* **Aim**
Please pick out every line in the items below that contains the string "height" and copy each one in full.

* **Excerpted records**
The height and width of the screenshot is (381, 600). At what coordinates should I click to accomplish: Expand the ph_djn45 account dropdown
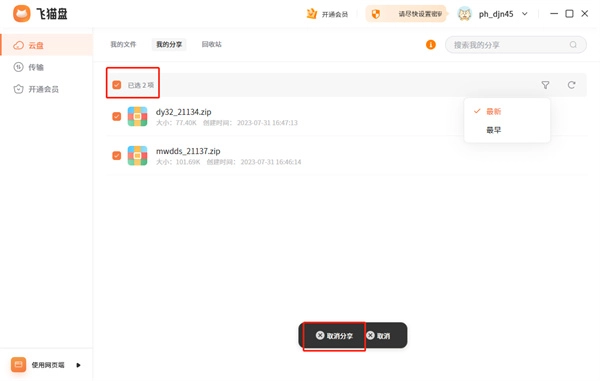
...
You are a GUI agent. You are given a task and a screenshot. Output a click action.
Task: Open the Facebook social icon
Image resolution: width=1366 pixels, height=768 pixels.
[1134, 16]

* **Exercise answer**
The height and width of the screenshot is (381, 600). At what coordinates should I click to accomplish: Expand the ph_djn45 account dropdown
Image resolution: width=1366 pixels, height=768 pixels.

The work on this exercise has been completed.